If I go to my files app and back to music the app tries to import some (22) more songs but the same error occurs.
My music folder is mounted via the external storage app as local storage.

If I symlink the music folder in my owncloud directory the music does appear in the music app but it stops at around the same point (1350 songs). I am able to play the songs that are imported.

@MorrisJobke
Member

@pienk Hi. Did you use the latest version? Because I included an incremental scanner (50 steps at once) to avoid such issues.

Thanks for your feedback and sorry for the anwsering delay.

@stefanriemens

I can confirm this bug report, it happens for me as well. It was scanning happily until song 5253/6766. Even increasing the memory limit to 1536M did not solve it, still a memory exhaustion error.
My music folder is also on a samba external mount (using external storage, no linux mounting). My server is running the latest owncloud version 6 on an up-to-date Scientific Linux 6, on php 5.4.27.

cat apps/music/appinfo/version
0.1.9.1-rc

@naringas

This is happening to me too on 0.1.9.1-rc

There are many messages like this one in the log:

Allowed memory size of 134217728 bytes exhausted (tried to allocate 1167823392 bytes) at /path/to/owncloud/apps/music/3rdparty/getID3/getid3/getid3.php#1641

I have many FLAC files in my library, it got stuck on 138/1520 and they're on an local external share/mount

@MorrisJobke
Member

I changed the size of the scan interval from 50 to 20 files on each scan cycle and hope this is enough to fix this issue. (it is included into v0.2 if you download it from the app store or download it from the github release packe - i patched the tar.gz there)

@MorrisJobke MorrisJobke added this to the 0.3 milestone Apr 30, 2014
@MorrisJobke MorrisJobke added the Bug label Apr 30, 2014
@naringas

Still not working for me... on 0.2
I added this $this->api->log(...); into here (which is the same place which that patch modified)

        foreach ($music as $file) {
            if(!$batch && $count >= 20) {
                // break scan - 20 files are already scanned
                break;
            }
            if(!$batch && in_array($file['fileid'], $fileIds)) {
                // skip this file as it's already scanned
                continue;
            }
            $this->api->log('resscan: count '.$count ,'debug');
            $this->update($file['path'], $userId);
            $count++;
        }

and i got this in owncloud.log

{"app":"music","message":"Rescan triggered","level":1,"time":"2014-04-30T18:22:16+00:00"}
{"app":"music","message":"resscan: count 0","level":0,"time":"2014-04-30T18:22:16+00:00"}
{"app":"music","message":"update - file.flac","level":0,"time":"2014-04-30T18:22:16+00:00"}
{"app":"music","message":"update - mimetype audio\/flac","level":0,"time":"2014-04-30T18:22:16+00:00"}
{"app":"PHP","message":"Allowed memory size of 134217728 bytes exhausted (tried to allocate 1167823392 bytes) at \/path_to_owncloud\/apps\/music\/3rdparty\/getID3\/getid3\/getid3.php#1641","level":3,"time":"2014-04-30T18:22:16+00:00"}

So maybe it's a problem with the file I'm scanning?

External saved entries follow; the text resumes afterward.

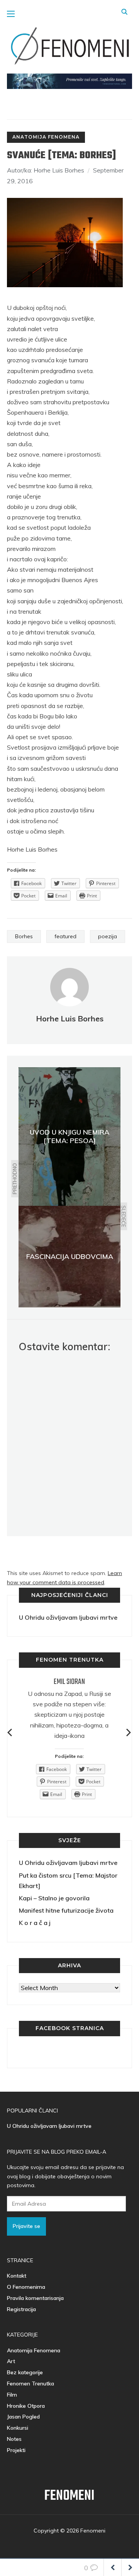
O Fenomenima (26, 2286)
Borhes (24, 936)
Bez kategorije (25, 2372)
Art (11, 2361)
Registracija (21, 2309)
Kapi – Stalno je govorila (54, 1898)
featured (65, 936)
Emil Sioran (69, 1682)
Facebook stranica (70, 2028)
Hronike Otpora (26, 2405)
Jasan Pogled (23, 2416)
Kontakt (16, 2275)
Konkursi (17, 2427)
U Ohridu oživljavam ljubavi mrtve (68, 1617)
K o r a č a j (35, 1923)
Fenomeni (69, 2496)
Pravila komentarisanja (35, 2298)
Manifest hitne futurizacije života (66, 1910)
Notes (14, 2438)
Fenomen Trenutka (30, 2383)
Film (12, 2394)
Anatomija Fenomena (46, 137)
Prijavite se (26, 2226)
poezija (107, 936)
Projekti (16, 2450)
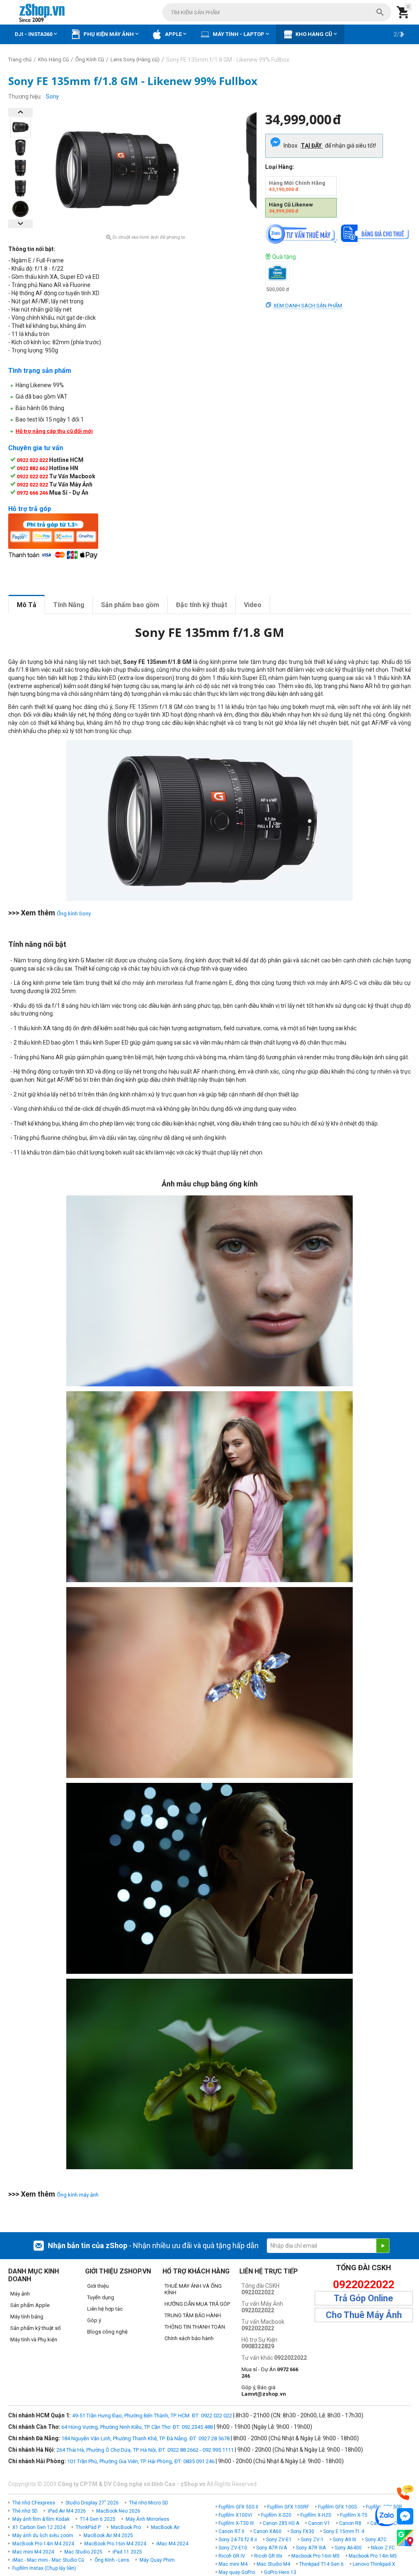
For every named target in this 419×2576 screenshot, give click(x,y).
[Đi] (382, 2246)
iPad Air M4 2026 (67, 2511)
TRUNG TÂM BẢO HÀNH (192, 2315)
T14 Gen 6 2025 (97, 2519)
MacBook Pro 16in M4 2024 (115, 2544)
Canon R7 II (231, 2531)
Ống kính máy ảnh (78, 2195)
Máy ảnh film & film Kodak (41, 2519)
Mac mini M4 (233, 2564)
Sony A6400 (348, 2548)
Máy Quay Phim (157, 2560)
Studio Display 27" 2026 (92, 2503)
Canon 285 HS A (281, 2523)
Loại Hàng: (279, 167)
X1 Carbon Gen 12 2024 (38, 2527)
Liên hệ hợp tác (105, 2309)
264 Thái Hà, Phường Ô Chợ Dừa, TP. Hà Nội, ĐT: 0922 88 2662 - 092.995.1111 (145, 2450)
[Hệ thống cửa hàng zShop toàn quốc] (405, 2538)
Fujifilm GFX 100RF (288, 2507)
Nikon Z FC (383, 2548)
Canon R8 (350, 2523)
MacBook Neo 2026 (118, 2511)
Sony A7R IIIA (311, 2548)
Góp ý (94, 2320)
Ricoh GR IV (232, 2556)
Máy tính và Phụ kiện (33, 2339)
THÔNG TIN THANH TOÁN (194, 2327)
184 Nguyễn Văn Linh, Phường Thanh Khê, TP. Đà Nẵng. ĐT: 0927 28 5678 (145, 2438)
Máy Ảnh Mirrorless (147, 2519)
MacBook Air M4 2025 (108, 2535)
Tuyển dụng (100, 2297)
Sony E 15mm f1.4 (343, 2531)
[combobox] (276, 12)
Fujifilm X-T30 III (236, 2523)
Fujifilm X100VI (235, 2515)
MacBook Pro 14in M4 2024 (43, 2544)
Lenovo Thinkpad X (374, 2564)
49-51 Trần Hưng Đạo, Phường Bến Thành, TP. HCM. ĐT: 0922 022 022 (152, 2415)
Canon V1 (319, 2523)
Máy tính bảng (26, 2317)
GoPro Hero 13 (280, 2572)
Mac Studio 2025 (83, 2552)
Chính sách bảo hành (189, 2338)
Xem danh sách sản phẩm (307, 306)
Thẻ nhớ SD (25, 2511)
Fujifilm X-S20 (276, 2515)
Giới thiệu (98, 2286)
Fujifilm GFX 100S (337, 2507)
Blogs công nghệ (107, 2332)
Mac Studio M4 (273, 2564)
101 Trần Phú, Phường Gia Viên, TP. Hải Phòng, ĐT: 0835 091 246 (140, 2461)
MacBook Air (165, 2527)
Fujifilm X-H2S (315, 2515)
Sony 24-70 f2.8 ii (238, 2539)
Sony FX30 (302, 2531)
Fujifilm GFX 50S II (238, 2507)
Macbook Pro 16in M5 (315, 2556)
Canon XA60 (267, 2531)
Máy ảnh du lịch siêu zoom (42, 2535)
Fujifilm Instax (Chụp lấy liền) (44, 2568)
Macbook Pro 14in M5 (373, 2556)
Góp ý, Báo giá (263, 2390)
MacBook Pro (126, 2527)
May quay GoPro (237, 2572)
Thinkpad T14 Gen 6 (321, 2564)
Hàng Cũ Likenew (291, 208)
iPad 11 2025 (127, 2552)
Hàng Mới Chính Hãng (297, 186)
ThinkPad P (88, 2527)
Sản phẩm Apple (30, 2305)
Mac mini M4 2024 (33, 2552)
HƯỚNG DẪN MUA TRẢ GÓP (197, 2304)
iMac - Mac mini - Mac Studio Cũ (48, 2560)
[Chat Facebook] (405, 2516)
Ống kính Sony (74, 913)
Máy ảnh (20, 2294)
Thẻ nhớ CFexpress (33, 2503)
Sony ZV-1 (312, 2539)
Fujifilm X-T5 (353, 2515)
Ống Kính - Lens (112, 2560)
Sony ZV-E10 (233, 2548)
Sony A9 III (344, 2539)
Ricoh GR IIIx (268, 2556)
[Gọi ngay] (405, 2493)
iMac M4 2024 (172, 2544)
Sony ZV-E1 (279, 2539)
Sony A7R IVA (271, 2548)
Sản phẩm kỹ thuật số (35, 2328)
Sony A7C (376, 2539)
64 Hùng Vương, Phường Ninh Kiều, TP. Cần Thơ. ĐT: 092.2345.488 (137, 2427)
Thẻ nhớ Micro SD (148, 2503)
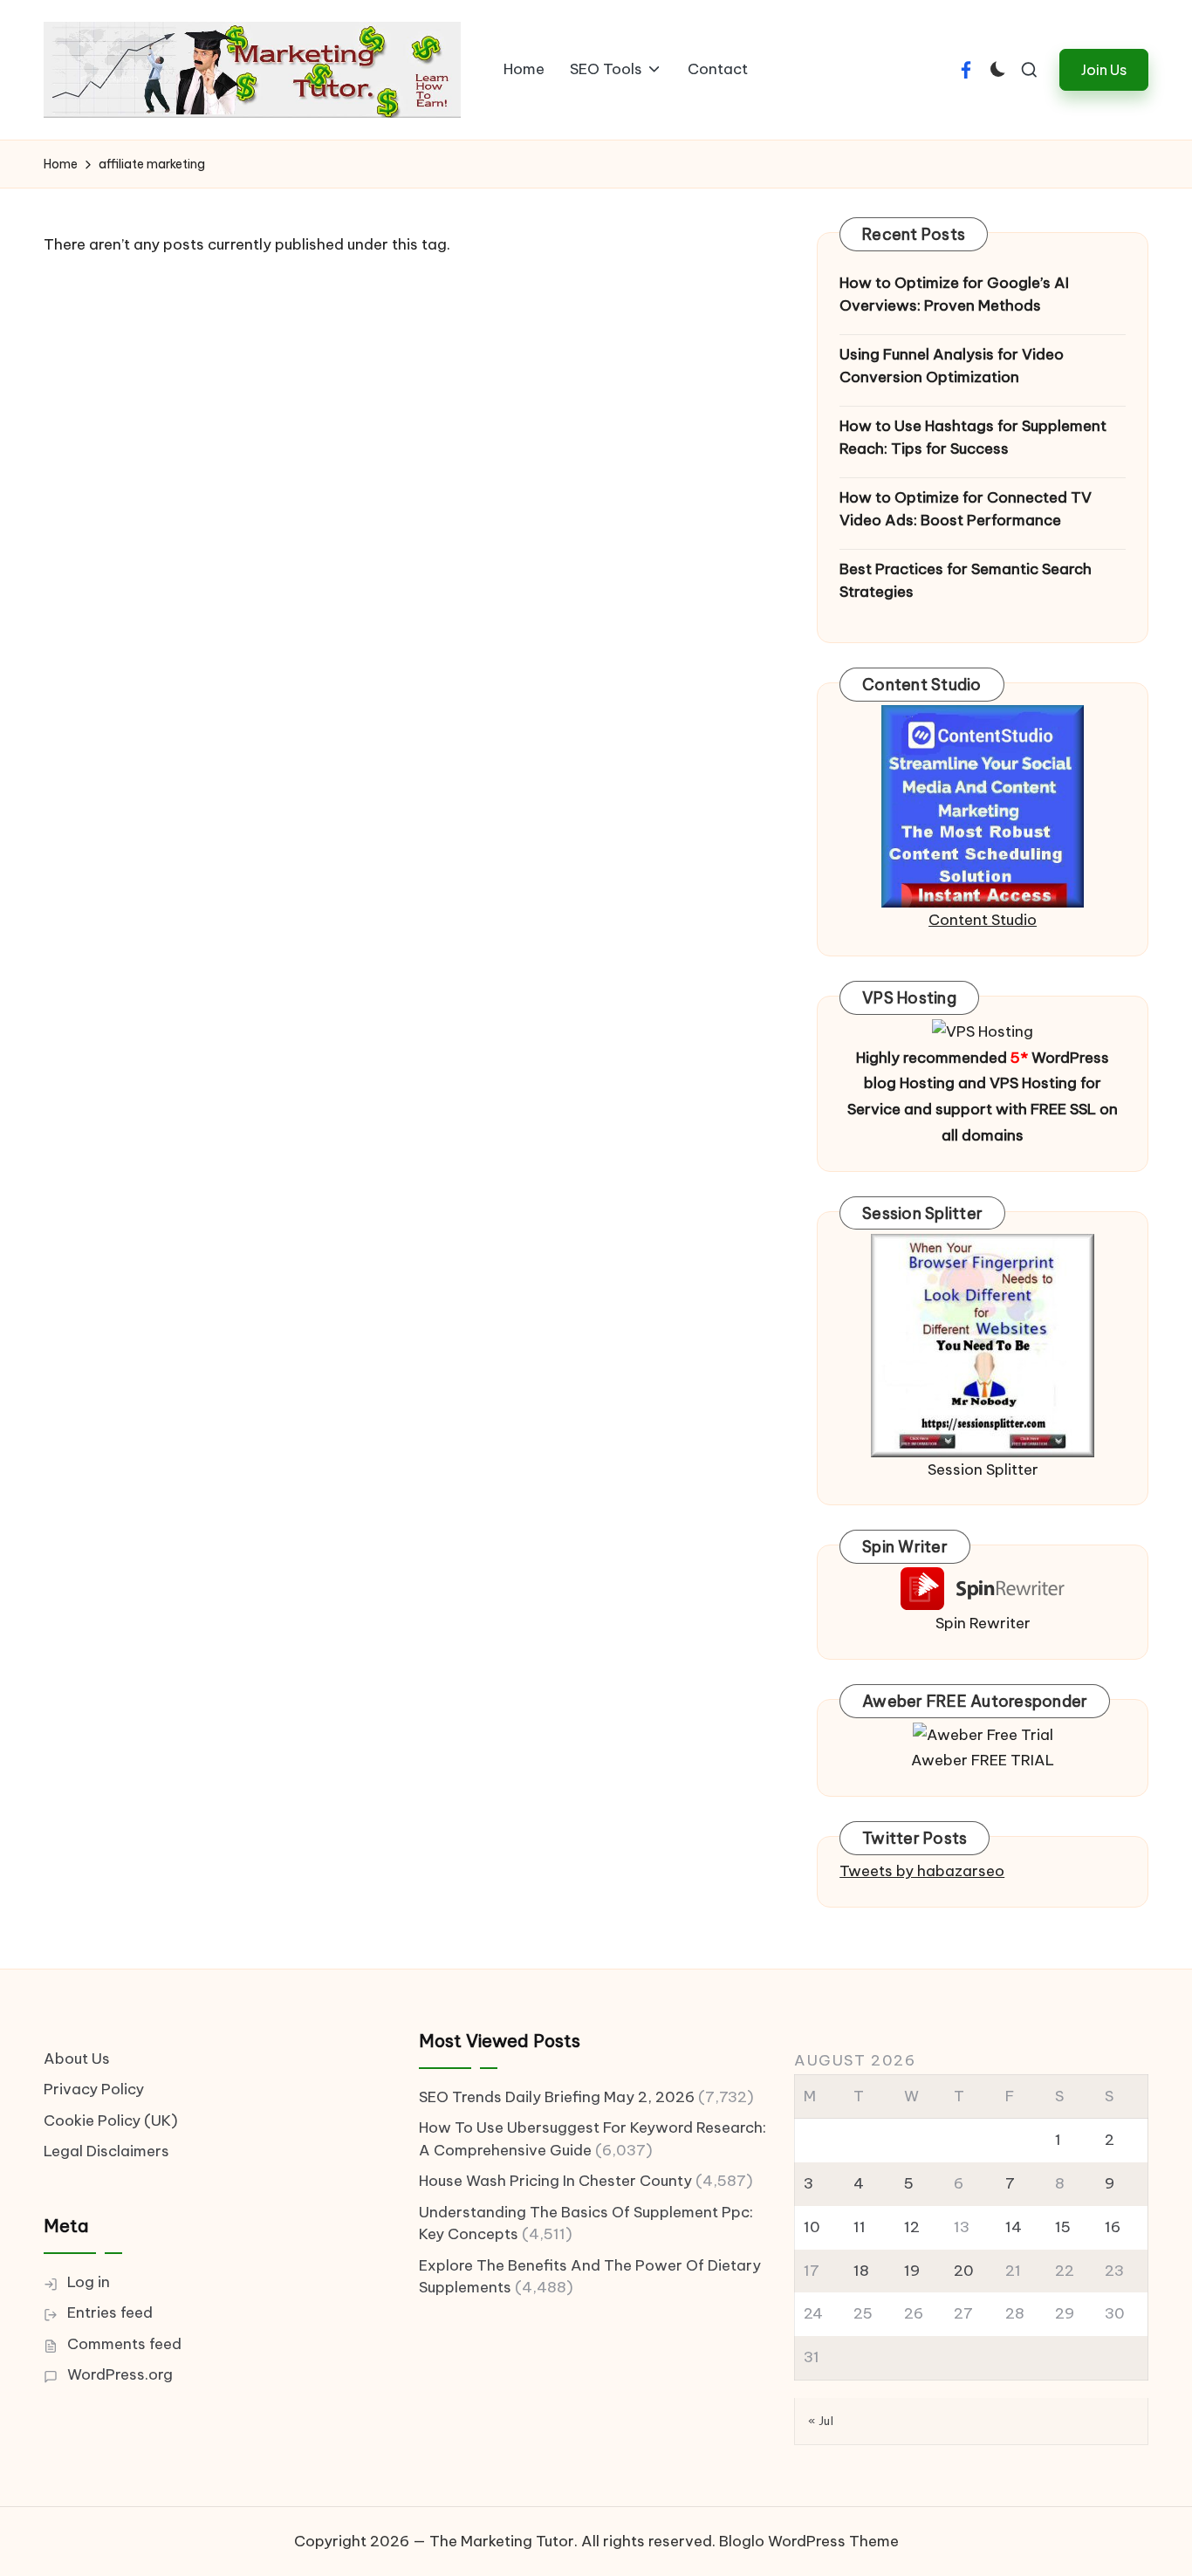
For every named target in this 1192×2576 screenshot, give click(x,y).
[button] (1103, 69)
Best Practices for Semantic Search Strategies (965, 580)
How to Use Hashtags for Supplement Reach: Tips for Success (972, 437)
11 (859, 2227)
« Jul (821, 2421)
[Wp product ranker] (982, 1343)
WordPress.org (120, 2374)
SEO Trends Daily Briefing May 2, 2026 (557, 2097)
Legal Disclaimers (106, 2151)
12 (912, 2227)
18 (861, 2270)
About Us (77, 2058)
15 (1063, 2227)
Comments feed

I do not know, but it always fails in the same file.
This file is 37 MBytes (38615810)

@MorrisJobke
Member

@naringas I will look for a bigger flac file and test against. Your allowed memory is 128 MB, right?

@MorrisJobke MorrisJobke reopened this May 1, 2014
@naringas
naringas commented May 2, 2014

@MorrisJobke indeed

memory_limit = 128M
@MorrisJobke
Member

I have a file here, which causes a memory limit exception:

{"app":"music","message":"update - \/jkl\u00f6+\/14 - With You.flac","level":0,"time":"2014-05-02T14:19:37+00:00"}
{"app":"music","message":"update - mimetype audio\/flac","level":0,"time":"2014-05-02T14:19:37+00:00"}
{"app":"PHP","message":"Allowed memory size of 536870912 bytes exhausted (tried to allocate 72 bytes) at \/srv\/http\/music\/3rdparty\/getID3\/getid3\/module.audio.ogg.php#585","level":3,"time":"2014-05-02T14:19:58+00:00"}

It fails while reading the file through the oc://path/to/file/ in https://github.com/owncloud/music/blob/9a2ca55f3144733190f6212a0fb247d3045d4a4d/utility/extractorgetid3.php#L48 which is called from here: https://github.com/owncloud/music/blob/9a2ca55f3144733190f6212a0fb247d3045d4a4d/utility/scanner.php#L100

I use the latest master of getID3 in music app and tested against a plain getID3 (there is a demo browser and I located the flac file into the tree and it opens up correctly parsed)

Steps to reproduce

  • use ownCloud master/stable6
  • install music app (git clone https://github.com/owncloud/music to core/apps and enable music app)
  • upload the flac file (just ask @morrisjobke for that file - 13 MB flac) - this will trigger the scan for metadata and result in huge memory consumption untill it hits the limit.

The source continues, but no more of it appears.